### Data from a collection
[START]
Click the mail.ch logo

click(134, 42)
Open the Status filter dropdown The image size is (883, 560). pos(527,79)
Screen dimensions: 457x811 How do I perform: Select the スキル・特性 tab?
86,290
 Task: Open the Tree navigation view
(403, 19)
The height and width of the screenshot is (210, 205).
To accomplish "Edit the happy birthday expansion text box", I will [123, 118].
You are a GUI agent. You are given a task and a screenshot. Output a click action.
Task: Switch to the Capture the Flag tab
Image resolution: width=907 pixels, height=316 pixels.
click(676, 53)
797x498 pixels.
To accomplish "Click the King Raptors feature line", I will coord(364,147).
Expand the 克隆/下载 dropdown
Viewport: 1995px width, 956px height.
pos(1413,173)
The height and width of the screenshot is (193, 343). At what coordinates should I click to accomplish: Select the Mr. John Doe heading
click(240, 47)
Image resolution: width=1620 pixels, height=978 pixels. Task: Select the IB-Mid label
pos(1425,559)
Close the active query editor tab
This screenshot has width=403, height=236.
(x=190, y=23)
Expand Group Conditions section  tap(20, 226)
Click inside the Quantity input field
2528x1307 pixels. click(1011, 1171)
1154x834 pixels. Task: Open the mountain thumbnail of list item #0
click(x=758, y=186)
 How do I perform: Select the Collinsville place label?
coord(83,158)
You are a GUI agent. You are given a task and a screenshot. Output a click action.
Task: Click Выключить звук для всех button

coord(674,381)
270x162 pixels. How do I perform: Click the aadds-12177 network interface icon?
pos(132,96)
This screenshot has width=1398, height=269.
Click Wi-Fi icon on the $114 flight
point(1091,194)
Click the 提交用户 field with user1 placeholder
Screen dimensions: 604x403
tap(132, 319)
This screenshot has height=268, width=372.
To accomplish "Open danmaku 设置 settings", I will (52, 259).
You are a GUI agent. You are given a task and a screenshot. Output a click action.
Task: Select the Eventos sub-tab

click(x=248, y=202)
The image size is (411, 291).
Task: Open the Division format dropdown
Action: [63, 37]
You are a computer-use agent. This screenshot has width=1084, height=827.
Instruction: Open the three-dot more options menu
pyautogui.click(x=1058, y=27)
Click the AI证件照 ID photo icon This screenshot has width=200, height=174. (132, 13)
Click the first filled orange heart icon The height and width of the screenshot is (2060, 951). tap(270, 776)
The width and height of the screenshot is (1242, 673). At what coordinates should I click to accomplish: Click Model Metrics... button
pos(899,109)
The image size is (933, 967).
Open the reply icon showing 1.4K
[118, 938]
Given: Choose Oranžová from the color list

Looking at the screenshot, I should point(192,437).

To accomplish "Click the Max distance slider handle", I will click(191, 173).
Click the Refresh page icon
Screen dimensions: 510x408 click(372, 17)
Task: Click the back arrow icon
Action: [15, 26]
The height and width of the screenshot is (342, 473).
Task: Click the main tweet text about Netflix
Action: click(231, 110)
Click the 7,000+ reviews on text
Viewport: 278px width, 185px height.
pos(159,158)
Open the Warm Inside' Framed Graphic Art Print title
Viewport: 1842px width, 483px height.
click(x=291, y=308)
[END]
### Short problem
Identify each line in the data above that contains the string "what" and copy those lines.

### Result of the task
The height and width of the screenshot is (193, 343). At what coordinates should I click to accomplish: Select the Mr. John Doe heading
The width and height of the screenshot is (1242, 673). At what coordinates should I click to accomplish: Click Model Metrics... button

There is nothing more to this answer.